■ Aim of the exercise: If a line includes "will", copy it out of the entries.

■ Task material:

------------

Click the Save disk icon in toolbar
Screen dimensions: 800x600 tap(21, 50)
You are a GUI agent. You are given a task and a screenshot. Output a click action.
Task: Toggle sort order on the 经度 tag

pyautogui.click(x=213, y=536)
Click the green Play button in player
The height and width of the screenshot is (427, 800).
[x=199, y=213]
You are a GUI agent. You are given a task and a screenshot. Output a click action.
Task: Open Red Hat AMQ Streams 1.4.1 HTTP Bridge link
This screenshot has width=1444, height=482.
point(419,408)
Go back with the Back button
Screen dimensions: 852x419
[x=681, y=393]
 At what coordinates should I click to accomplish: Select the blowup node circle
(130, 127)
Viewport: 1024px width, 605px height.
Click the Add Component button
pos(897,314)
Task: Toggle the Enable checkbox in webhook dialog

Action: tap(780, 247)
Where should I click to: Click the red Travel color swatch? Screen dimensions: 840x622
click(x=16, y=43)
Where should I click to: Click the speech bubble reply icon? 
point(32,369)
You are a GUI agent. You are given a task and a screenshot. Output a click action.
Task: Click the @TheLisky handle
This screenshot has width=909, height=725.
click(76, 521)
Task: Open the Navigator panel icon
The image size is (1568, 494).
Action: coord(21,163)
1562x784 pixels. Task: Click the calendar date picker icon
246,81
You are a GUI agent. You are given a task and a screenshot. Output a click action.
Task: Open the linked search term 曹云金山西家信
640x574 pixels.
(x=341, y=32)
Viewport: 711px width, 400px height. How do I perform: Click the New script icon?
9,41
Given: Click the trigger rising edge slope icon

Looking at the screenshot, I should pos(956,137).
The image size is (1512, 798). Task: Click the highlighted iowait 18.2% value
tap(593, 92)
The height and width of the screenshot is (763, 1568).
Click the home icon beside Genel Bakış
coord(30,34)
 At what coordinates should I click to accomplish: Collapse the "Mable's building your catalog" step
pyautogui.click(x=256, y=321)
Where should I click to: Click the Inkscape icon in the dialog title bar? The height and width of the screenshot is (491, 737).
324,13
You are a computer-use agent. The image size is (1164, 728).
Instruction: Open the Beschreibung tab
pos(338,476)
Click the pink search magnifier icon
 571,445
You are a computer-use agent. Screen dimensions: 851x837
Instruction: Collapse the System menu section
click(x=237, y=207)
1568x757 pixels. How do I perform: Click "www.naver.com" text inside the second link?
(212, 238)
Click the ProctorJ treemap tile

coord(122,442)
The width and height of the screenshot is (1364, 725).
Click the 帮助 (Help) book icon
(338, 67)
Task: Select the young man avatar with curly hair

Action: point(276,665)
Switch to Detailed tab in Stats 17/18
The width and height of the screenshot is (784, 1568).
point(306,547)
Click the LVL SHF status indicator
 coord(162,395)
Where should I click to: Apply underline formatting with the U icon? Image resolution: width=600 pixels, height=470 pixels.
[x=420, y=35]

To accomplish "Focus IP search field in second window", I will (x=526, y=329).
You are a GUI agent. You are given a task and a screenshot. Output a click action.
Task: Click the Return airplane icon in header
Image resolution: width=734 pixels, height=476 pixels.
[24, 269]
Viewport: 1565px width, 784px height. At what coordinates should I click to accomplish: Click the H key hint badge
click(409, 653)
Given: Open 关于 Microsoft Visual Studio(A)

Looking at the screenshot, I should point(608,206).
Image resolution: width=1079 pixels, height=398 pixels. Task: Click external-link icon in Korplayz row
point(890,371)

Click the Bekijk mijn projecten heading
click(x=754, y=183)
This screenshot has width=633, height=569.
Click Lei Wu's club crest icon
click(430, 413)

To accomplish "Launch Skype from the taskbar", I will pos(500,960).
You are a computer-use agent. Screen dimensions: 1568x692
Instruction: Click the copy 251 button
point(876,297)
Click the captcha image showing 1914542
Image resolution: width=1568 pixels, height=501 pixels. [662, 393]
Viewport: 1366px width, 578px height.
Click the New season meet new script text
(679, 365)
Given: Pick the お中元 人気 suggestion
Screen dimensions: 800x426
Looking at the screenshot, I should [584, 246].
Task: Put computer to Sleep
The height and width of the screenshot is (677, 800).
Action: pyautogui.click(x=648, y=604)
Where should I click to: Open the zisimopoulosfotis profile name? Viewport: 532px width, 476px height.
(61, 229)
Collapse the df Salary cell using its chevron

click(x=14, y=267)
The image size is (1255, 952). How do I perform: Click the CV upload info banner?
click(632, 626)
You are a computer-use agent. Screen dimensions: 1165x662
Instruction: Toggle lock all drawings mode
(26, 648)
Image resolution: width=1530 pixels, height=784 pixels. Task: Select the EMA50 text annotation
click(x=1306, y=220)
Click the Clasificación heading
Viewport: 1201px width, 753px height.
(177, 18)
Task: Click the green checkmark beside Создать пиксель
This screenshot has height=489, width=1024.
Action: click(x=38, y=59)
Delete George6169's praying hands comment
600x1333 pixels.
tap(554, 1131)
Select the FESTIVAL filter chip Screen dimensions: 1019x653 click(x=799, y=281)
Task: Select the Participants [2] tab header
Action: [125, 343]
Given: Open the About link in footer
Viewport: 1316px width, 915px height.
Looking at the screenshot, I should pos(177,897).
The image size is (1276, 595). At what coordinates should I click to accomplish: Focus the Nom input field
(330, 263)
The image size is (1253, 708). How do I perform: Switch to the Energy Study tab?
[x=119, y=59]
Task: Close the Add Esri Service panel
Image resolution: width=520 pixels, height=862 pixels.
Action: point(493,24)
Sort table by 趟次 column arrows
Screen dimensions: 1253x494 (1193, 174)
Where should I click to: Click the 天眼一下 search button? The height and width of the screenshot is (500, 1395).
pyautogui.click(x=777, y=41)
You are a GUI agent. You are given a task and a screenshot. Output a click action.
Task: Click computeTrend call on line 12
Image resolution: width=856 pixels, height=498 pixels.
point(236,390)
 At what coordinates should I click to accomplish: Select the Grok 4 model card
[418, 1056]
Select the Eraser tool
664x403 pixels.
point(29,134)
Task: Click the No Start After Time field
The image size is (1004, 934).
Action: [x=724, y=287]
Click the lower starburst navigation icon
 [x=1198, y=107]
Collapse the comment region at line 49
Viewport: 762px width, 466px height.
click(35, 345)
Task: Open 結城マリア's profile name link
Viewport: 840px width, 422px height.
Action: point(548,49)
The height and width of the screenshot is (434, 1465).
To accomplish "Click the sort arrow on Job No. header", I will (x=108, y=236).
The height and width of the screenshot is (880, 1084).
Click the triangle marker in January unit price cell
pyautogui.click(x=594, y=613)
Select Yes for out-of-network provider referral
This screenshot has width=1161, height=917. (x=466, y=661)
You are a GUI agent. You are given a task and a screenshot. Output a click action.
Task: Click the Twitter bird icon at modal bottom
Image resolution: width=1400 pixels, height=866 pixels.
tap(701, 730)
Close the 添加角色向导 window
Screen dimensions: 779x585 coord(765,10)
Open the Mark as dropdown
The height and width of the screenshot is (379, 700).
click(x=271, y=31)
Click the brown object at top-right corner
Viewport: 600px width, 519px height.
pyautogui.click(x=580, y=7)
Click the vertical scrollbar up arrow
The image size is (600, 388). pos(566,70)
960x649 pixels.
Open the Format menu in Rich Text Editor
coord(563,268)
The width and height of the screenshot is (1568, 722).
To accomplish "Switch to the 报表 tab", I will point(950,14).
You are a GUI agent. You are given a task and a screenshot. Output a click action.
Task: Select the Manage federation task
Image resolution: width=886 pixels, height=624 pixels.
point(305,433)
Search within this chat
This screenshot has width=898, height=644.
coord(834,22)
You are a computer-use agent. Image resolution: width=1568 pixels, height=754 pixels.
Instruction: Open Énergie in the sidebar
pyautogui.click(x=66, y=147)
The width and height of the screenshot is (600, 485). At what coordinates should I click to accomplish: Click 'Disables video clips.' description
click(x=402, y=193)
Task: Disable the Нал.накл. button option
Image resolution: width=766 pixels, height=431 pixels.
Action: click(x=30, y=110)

------------

■ Task result:
To accomplish "Focus IP search field in second window", I will (x=526, y=329).
To accomplish "Launch Skype from the taskbar", I will pos(500,960).
To accomplish "Click the sort arrow on Job No. header", I will (x=108, y=236).
To accomplish "Switch to the 报表 tab", I will point(950,14).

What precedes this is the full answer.